----- Texto de origen -----

De pluma ajena. Los españoles que no se animan. La historia de España según Pérez Reverte
La axiología política de Pérez Reverte
Breve reflexión sobre Una Historia de España, Alfaguara, 2019
Por el Dr. Héctor H. Hernández para Que no te la cuenten
Para
un español como yo que no lo soy pero que sí bien que me lo adjudico
por participación como argentino agradecido y orgulloso de mi sangre, la
lectura del “A modo de prólogo” de este libro era una promesa de
justicia humana con mis ancestros y con la recta sabiduría política.
Por
de pronto, esas más de treinta opiniones iniciales prologatorias, casi
todas alabantes de un pueblo superior, auguraban un desarrollo del
porqué de la superioridad española en toda la historia del mundo.
Desde
ya, ante todo, por la virtud del coraje, que luce mayoritaria en los
dichos testimonios y son un clásico, sintetizado en “la infantería
española”, “nuestros tercios” y así más. Pero de esa treintena de citas
no hay que olvidar algunas, por ejemplo la que aprendí de Pérez Reverte
que enseñó el mismísimo Voltaire, que superan la idea del pueblo bestia
que sólo mata y muere y que no le entran balas en la cabeza y que son
una manga de brutos y todo lo que te imagines, que el autor nos da aquí y
allá y de nuevo y otra vez como característica telúrica hispana que
recorrería todos los siglos.
Concedamos
punto y aparte para el insospechado defensor de nuestra Raza: “los
españoles tuvieron una clara superioridad sobre los demás pueblos; su
lengua se hablaba en París, en Viena, en Milán, en Turín; sus modas, sus
formas de pensar y de escribir subyugaron a las inteligencias
italianas, y desde Carlos V hasta el comienzo del reinado de Felipe III
España tuvo una consideración de la que carecían los demás pueblos” (p.
11). No era el elogio de Hitler o de Francisco I de Francia, que también
están y sí que hacían de nuestros antepasados unos hombrazos que no les
temblaba el pulso frente a cualquier tirano que se plante o a cualquier
paisano, o a cualquier infantería que siempre nos sería segunda. Nos
habla de su lengua; de sus modas; de sus formas de pensar y de escribir…
Y no pretendamos que Voltaire fuera más allá…
Es cierto que de a ratos le aparece al autor algo parecido al orgullo de ser español con
fundamento y con temple. Por de pronto tiene claro que los protestantes
hicieron de la leyenda negra contra nuestra estirpe y nuestra religión
un arma de combate eficacísima. Por de pronto que no olvida la larga
primacía temporal política de los nuestros en la historia. Otrosí
digamos que no deja de atacar al vasquismo de la ETA y al separatismo
catalán antihistórico, por lo que me lo imagino un libro que al
establishment ateo no le resulta del todo digerible.

-----

Tarea pedida 1: Vuelve a escribir la reseña empezando en "De pluma ajena." y terminando en "historia del mundo.", pero reemplaza "justicia" por "reparación".
Tarea pedida 2: Según la reseña, ¿por qué se imagina que el libro de Pérez Reverte no le resulta del todo digerible al "establishment" ateo?
El listado viene de otra fuente distinta a la reseña.

----- Extracto de datos -----

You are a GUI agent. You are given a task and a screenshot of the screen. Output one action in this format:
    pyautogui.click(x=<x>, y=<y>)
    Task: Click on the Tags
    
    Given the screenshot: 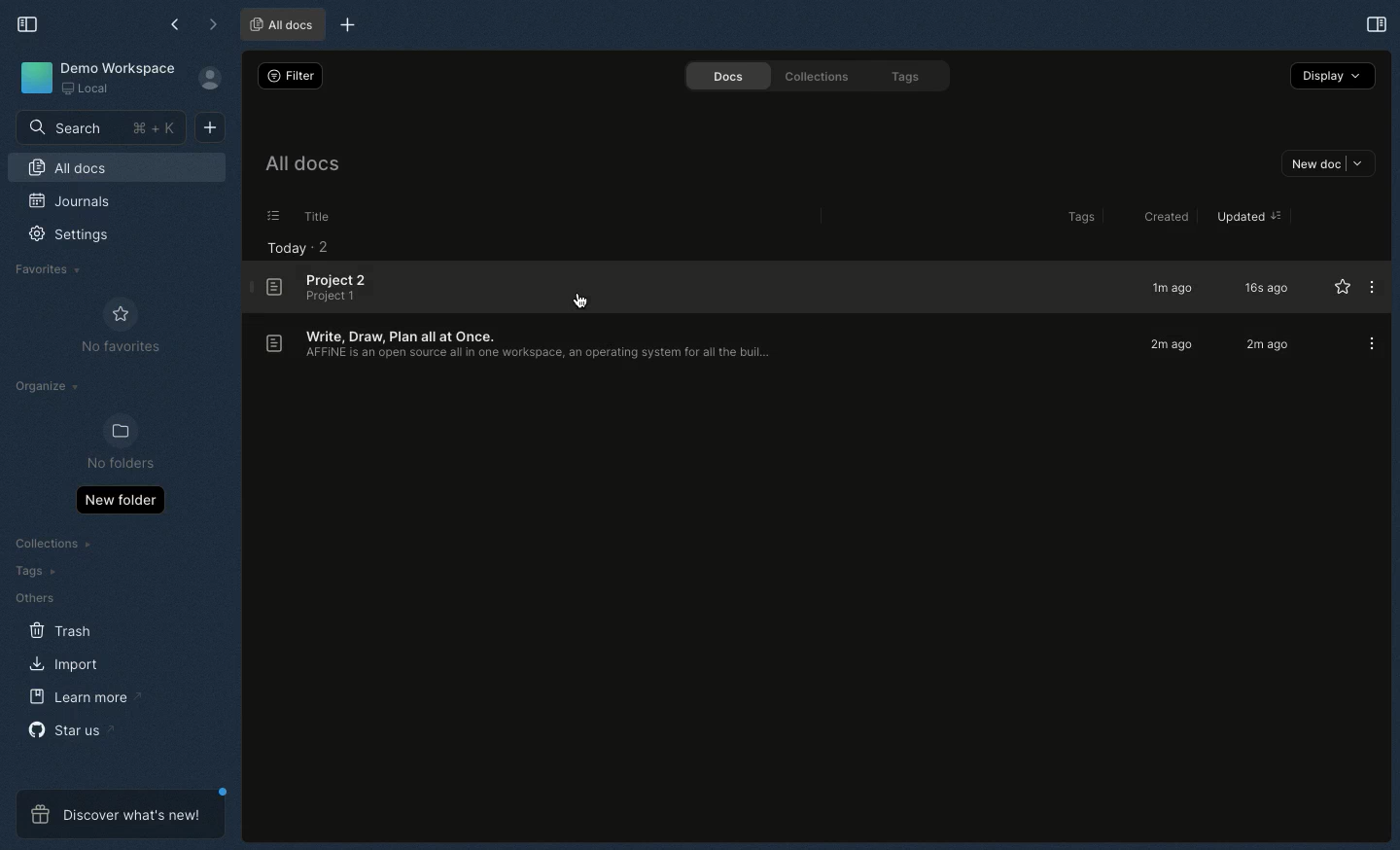 What is the action you would take?
    pyautogui.click(x=1082, y=217)
    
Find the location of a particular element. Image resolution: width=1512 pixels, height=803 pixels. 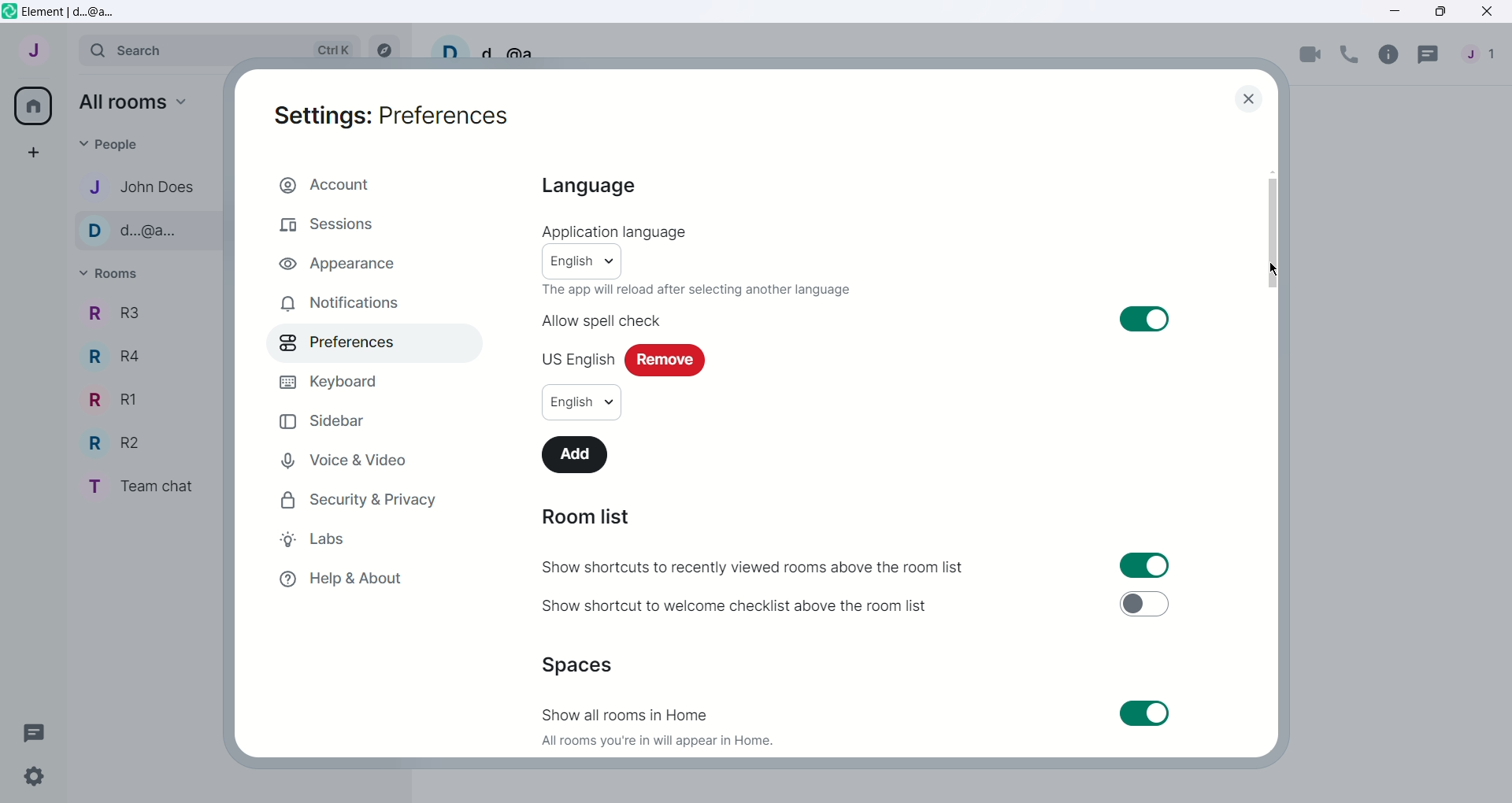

-----

Respuesta completa 1:
De pluma ajena. Los españoles que no se animan. La historia de España según Pérez Reverte
La axiología política de Pérez Reverte
Breve reflexión sobre Una Historia de España, Alfaguara, 2019
Por el Dr. Héctor H. Hernández para Que no te la cuenten
Para
un español como yo que no lo soy pero que sí bien que me lo adjudico
por participación como argentino agradecido y orgulloso de mi sangre, la
lectura del “A modo de prólogo” de este libro era una promesa de
reparación humana con mis ancestros y con la recta sabiduría política.
Por
de pronto, esas más de treinta opiniones iniciales prologatorias, casi
todas alabantes de un pueblo superior, auguraban un desarrollo del
porqué de la superioridad española en toda la historia del mundo.

Respuesta completa 2: Porque Pérez Reverte no deja de atacar al vasquismo de la ETA y al separatismo catalán, al que la reseña llama antihistórico.